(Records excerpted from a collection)
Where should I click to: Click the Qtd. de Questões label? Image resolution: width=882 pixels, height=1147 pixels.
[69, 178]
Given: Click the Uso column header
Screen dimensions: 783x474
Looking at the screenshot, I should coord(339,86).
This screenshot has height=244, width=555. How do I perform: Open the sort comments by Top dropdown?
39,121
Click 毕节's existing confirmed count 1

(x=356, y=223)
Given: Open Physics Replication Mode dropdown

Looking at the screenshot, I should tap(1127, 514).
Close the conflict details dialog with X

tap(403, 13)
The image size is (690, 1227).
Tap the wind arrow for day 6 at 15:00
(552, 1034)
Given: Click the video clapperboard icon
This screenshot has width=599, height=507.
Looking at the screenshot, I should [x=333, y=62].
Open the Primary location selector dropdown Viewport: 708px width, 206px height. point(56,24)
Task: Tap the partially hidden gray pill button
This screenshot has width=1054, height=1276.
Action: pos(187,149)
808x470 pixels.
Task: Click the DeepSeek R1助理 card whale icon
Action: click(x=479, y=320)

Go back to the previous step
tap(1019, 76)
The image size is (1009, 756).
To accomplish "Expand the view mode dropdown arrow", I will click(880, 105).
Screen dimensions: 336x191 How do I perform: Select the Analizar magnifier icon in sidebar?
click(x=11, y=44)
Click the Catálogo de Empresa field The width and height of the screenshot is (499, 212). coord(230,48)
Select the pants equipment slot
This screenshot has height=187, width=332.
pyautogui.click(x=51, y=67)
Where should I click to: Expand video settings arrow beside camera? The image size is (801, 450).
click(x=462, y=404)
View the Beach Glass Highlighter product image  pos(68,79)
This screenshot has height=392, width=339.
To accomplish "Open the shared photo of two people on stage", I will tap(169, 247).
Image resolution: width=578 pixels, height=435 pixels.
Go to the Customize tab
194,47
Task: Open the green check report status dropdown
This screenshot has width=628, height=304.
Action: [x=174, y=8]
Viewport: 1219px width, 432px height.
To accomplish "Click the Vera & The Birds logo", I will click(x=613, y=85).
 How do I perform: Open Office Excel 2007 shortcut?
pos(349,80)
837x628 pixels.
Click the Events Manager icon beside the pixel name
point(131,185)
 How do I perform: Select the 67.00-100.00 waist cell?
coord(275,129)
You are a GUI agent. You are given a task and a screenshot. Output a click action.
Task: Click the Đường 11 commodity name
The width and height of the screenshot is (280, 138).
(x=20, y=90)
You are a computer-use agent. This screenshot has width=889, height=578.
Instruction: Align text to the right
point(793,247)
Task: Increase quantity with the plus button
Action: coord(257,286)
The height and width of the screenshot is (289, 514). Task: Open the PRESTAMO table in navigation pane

**Exercise instructions**
A complete, exact repeat of the records is the required answer.

**Answer to the problem**
Where should I click to: Click the Qtd. de Questões label? Image resolution: width=882 pixels, height=1147 pixels.
[69, 178]
Given: Click the Uso column header
Screen dimensions: 783x474
Looking at the screenshot, I should coord(339,86).
This screenshot has height=244, width=555. How do I perform: Open the sort comments by Top dropdown?
39,121
Click 毕节's existing confirmed count 1

(x=356, y=223)
Given: Open Physics Replication Mode dropdown

Looking at the screenshot, I should tap(1127, 514).
Close the conflict details dialog with X

tap(403, 13)
The image size is (690, 1227).
Tap the wind arrow for day 6 at 15:00
(552, 1034)
Given: Click the video clapperboard icon
This screenshot has width=599, height=507.
Looking at the screenshot, I should [x=333, y=62].
Open the Primary location selector dropdown Viewport: 708px width, 206px height. point(56,24)
Task: Tap the partially hidden gray pill button
This screenshot has width=1054, height=1276.
Action: pos(187,149)
808x470 pixels.
Task: Click the DeepSeek R1助理 card whale icon
Action: click(x=479, y=320)

Go back to the previous step
tap(1019, 76)
The image size is (1009, 756).
To accomplish "Expand the view mode dropdown arrow", I will click(880, 105).
Screen dimensions: 336x191 How do I perform: Select the Analizar magnifier icon in sidebar?
click(x=11, y=44)
Click the Catálogo de Empresa field The width and height of the screenshot is (499, 212). coord(230,48)
Select the pants equipment slot
This screenshot has height=187, width=332.
pyautogui.click(x=51, y=67)
Where should I click to: Expand video settings arrow beside camera? The image size is (801, 450).
click(x=462, y=404)
View the Beach Glass Highlighter product image  pos(68,79)
This screenshot has height=392, width=339.
To accomplish "Open the shared photo of two people on stage", I will tap(169, 247).
Image resolution: width=578 pixels, height=435 pixels.
Go to the Customize tab
194,47
Task: Open the green check report status dropdown
This screenshot has width=628, height=304.
Action: [x=174, y=8]
Viewport: 1219px width, 432px height.
To accomplish "Click the Vera & The Birds logo", I will click(x=613, y=85).
 How do I perform: Open Office Excel 2007 shortcut?
pos(349,80)
837x628 pixels.
Click the Events Manager icon beside the pixel name
point(131,185)
 How do I perform: Select the 67.00-100.00 waist cell?
coord(275,129)
You are a GUI agent. You are given a task and a screenshot. Output a click action.
Task: Click the Đường 11 commodity name
The width and height of the screenshot is (280, 138).
(x=20, y=90)
You are a computer-use agent. This screenshot has width=889, height=578.
Instruction: Align text to the right
point(793,247)
Task: Increase quantity with the plus button
Action: coord(257,286)
The height and width of the screenshot is (289, 514). Task: Open the PRESTAMO table in navigation pane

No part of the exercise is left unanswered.